* Page text *
Monday, March 24, 2014

Behind the hood: a business & technical analysy of the latest Samsung ARM Chromebook

After Apple turned to Unix (FreeBSD + NextStep) in 2001 for the core of its Desktop operating system, exactly 10 years later major players Samsung and Google released the first ChromeOS devices, based on a customized Gentoo with some Ubuntu components (Upstart)

Market Overview:

 Since Google is already a major player in the mobile field, some would ask: if they have android, why add another OS ? The aim is simply for Google: more Google based devices, means more eyeballs for its ad business (which remains from far its most important revenue stream).

* Stated task *
In the Chromebook analysis, what were the first ChromeOS devices based on?

* Records *
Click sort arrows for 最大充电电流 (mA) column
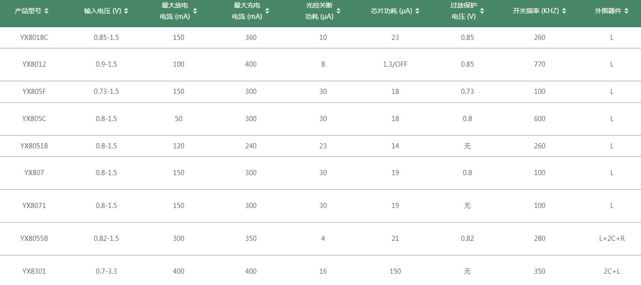 tap(267, 11)
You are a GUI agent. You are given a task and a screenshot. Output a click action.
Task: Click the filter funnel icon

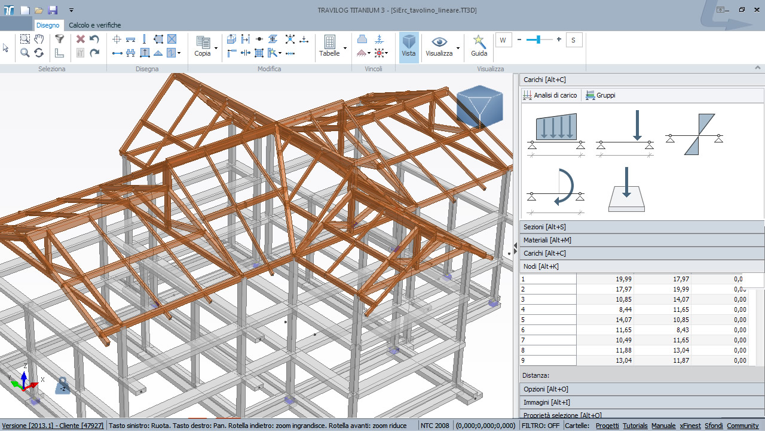[x=59, y=39]
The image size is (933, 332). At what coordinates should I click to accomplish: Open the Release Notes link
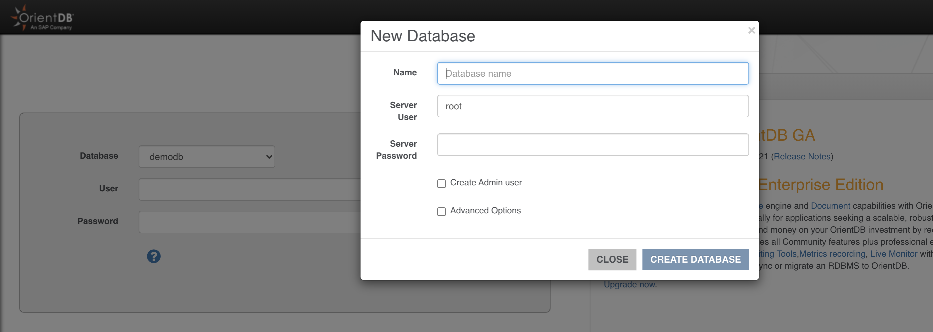802,157
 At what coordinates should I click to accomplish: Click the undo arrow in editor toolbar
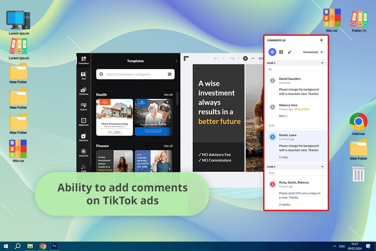click(216, 58)
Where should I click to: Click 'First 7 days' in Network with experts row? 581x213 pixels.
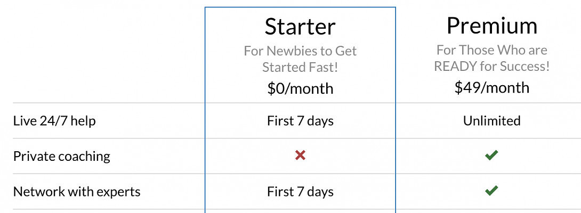(300, 191)
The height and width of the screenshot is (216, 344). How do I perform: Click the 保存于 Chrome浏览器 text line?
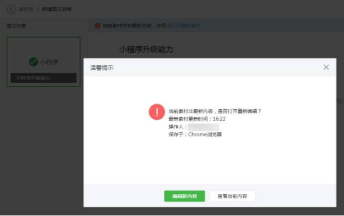195,135
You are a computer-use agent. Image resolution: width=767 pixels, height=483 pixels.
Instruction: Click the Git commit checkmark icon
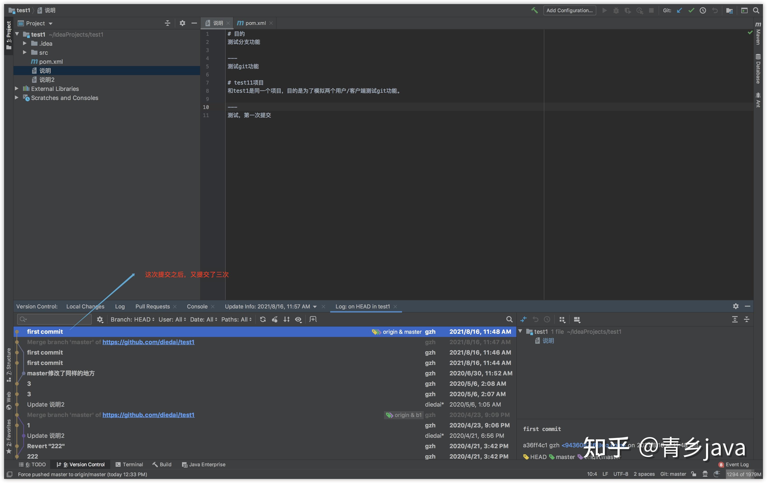pyautogui.click(x=691, y=11)
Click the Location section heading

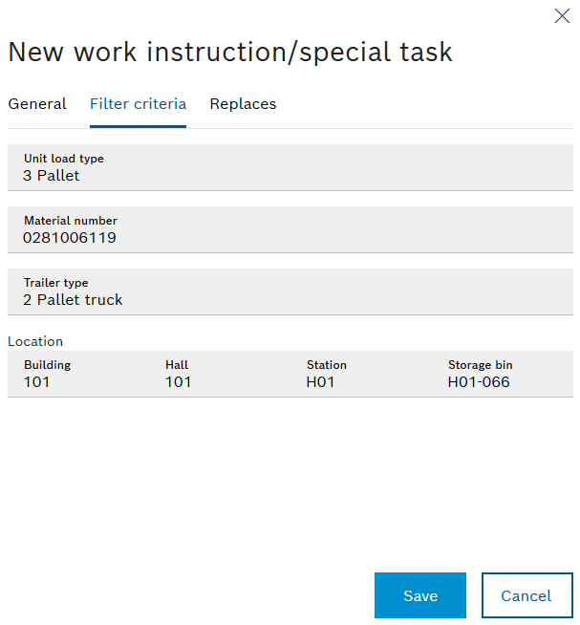click(x=35, y=341)
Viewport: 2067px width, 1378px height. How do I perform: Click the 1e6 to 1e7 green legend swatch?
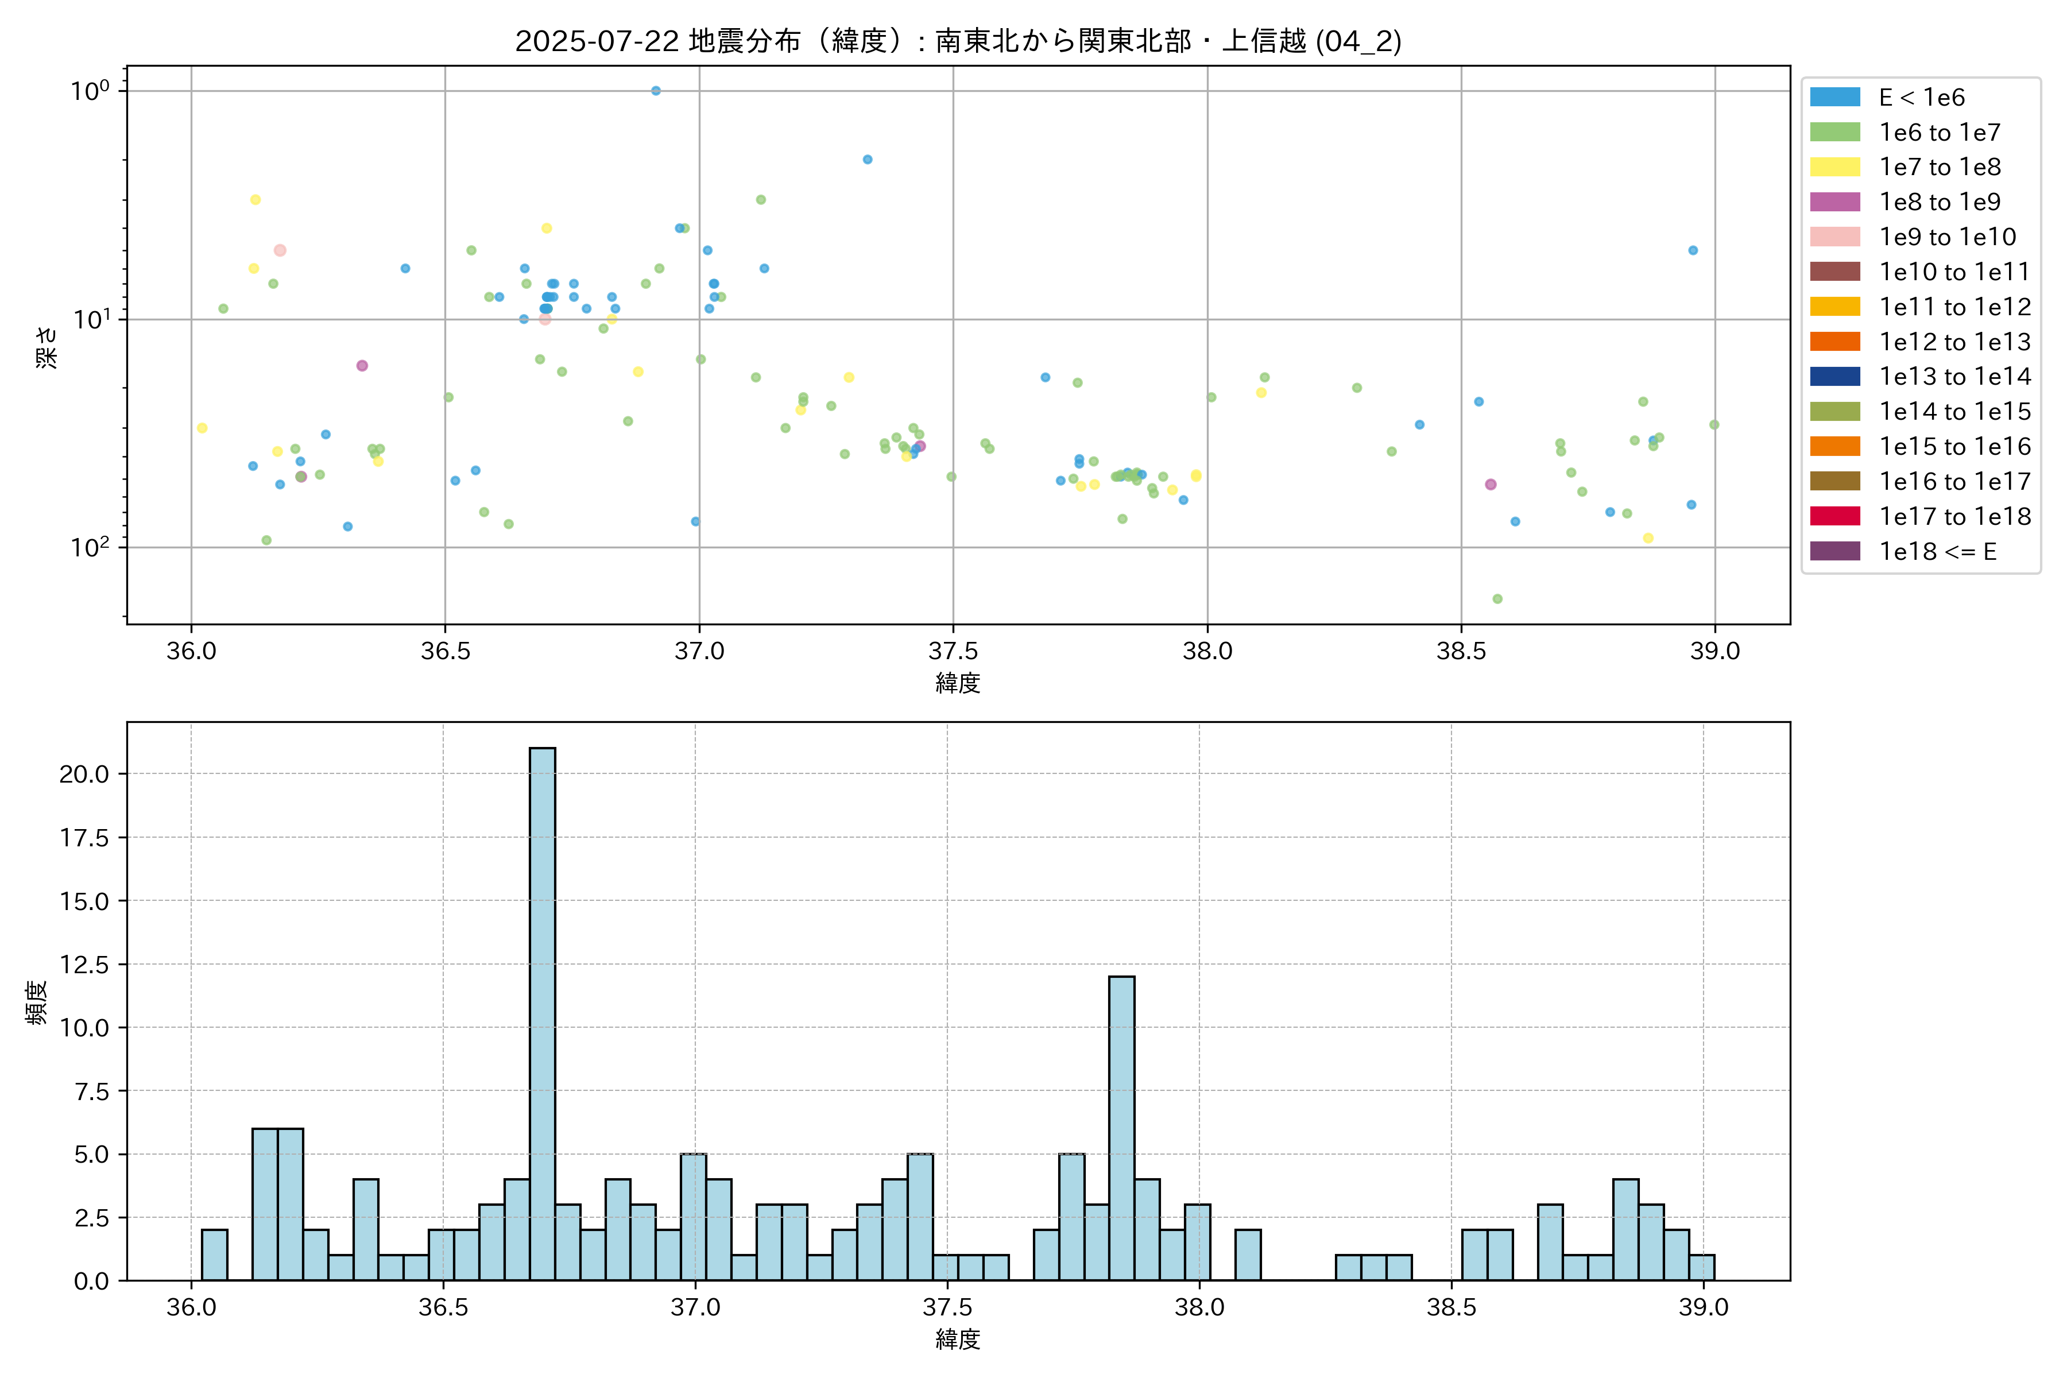(x=1834, y=132)
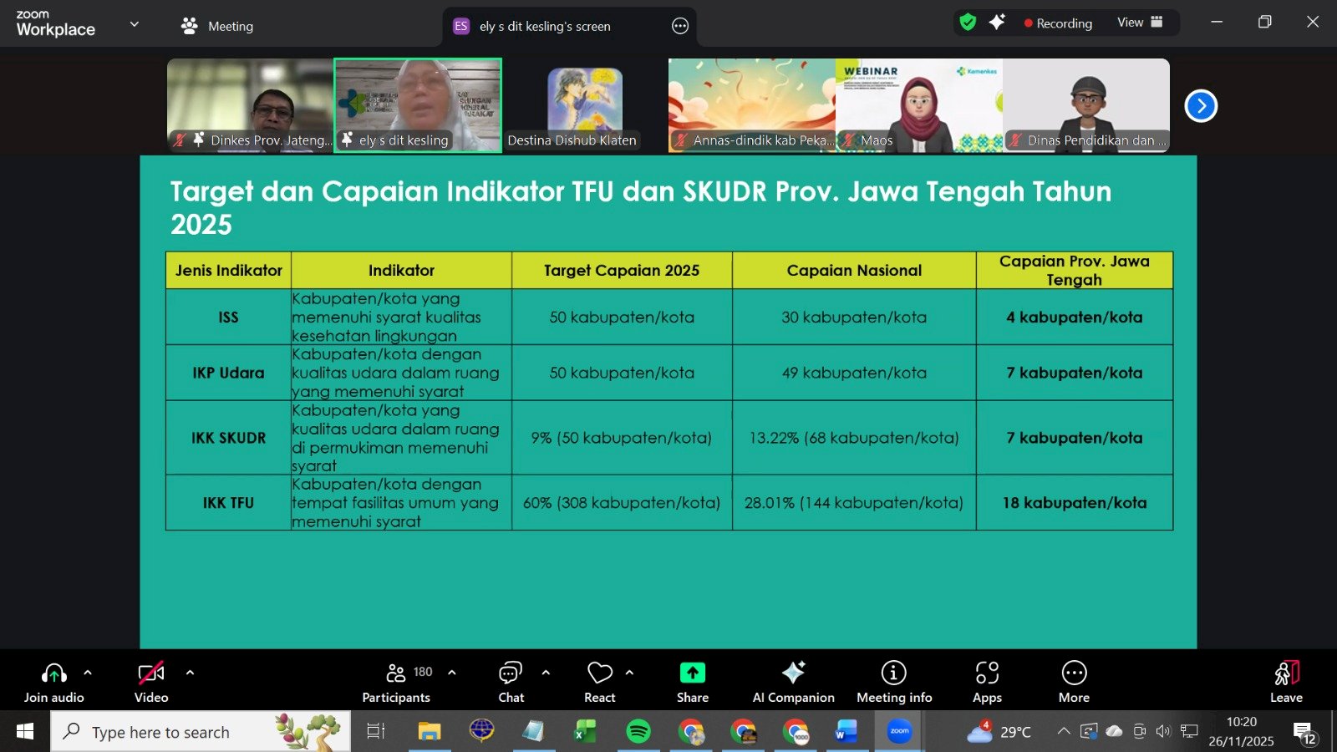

* Response to this task *
A customized Gentoo with some Ubuntu components (Upstart).